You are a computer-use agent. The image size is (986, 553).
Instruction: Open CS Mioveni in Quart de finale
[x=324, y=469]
* * *
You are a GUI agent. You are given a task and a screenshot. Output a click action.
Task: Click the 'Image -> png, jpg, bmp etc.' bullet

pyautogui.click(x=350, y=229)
==
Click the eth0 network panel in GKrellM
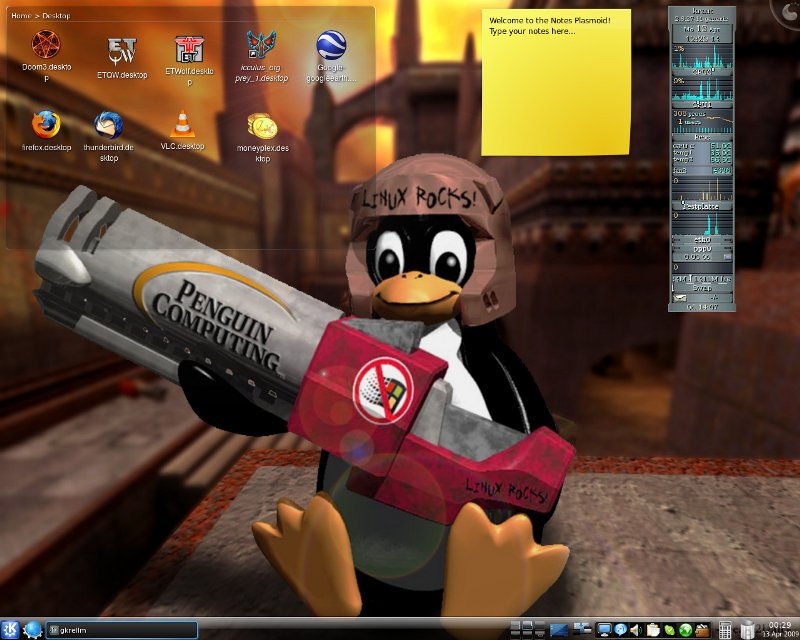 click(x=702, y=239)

TASK REQUIREMENTS:
The string "agent" shows up in some lines of the listing. Copy each such line.

WORKED SOLUTION:
You are a computer-use agent. The image size is (986, 553).
You are a GUI agent. You are given a task and a screenshot. Output a click action.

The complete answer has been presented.